In March, Ravi was convicted on charges of invasion of privacy, witness tampering, tampering of evidence, and bias intimidation — actions that prosecutors said led to the suicide of his college roommate, Tyler Clementi, who jumped to his death in September 2010.

New Jersey Star-Ledger

Dharun Ravi (right) with attorney Steve Altman

Last month, a New Jersey Superior Court judge sentenced Ravi to 30 days in prison and three years probation — Ravi could have been sentenced to up to 10 years under the state’s sentencing guidelines.

Ravi was released 10 days early because of “good behavior, in accordance with state regulations,” said Edmond Cicchi, warden of the Middlesex County jail, reported the New Jersey Star-Ledger.

In addition, fFederal authorities will not try to deport Ravi back to India, where he is a citizen, according to a report by Associated Press. Ravi came to the U.S. as a child and is living here legally, but federal authorities can deport foreign citizens convicted of a crime.

“Dharun Ravi’s walk out of jail after only 20 days is practically a Monopoly game’s ‘get out of jail free’ card — a travesty of justice,” said Steven Goldstein, chairman and chief executive of Garden State Equality, in a statement.

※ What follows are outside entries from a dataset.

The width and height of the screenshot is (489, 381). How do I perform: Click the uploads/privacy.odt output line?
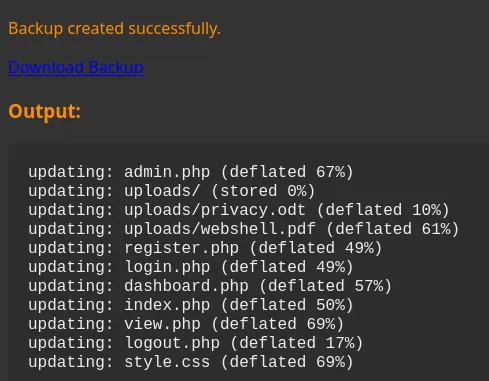click(x=239, y=210)
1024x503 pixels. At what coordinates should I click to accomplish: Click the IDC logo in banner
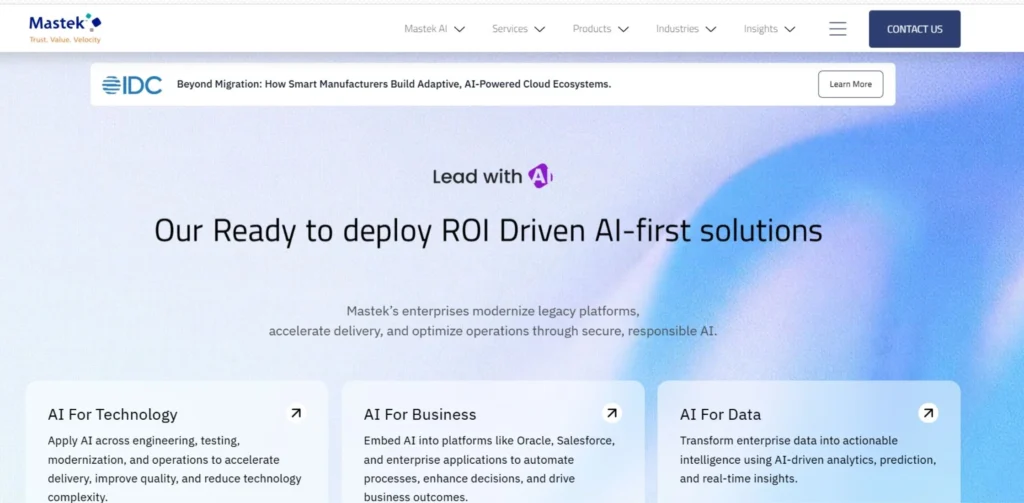point(132,85)
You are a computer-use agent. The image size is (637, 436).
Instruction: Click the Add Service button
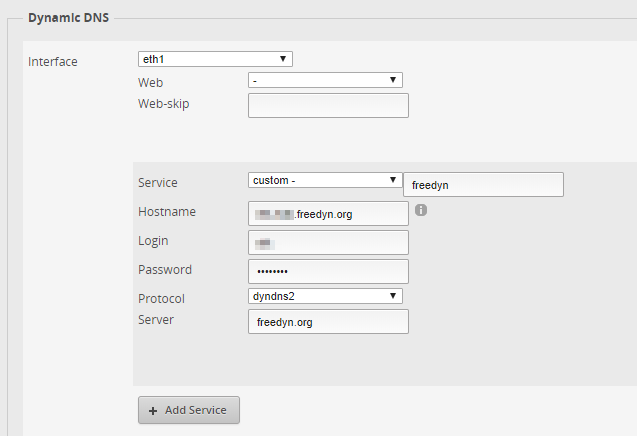(189, 410)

Clementi, 18, jumped to his death from the George Washington bridge on Sept. 22, 2010 after Ravi placed a camera in their dorm room three days earlier and streamed images onto the internet of Clementi’s intimate same-sex encounter, and used Twitter to encourage fellow students to watch.

The Middlesex County Prosecutor’s Office filed an appeal of Rav’s sentence, just days after Judge Glenn Berman delivered it. Ravi’s attorney has also filed an appeal of his client’s convictions.

Both appeals could take upwards of two years before a three-judge panel acts.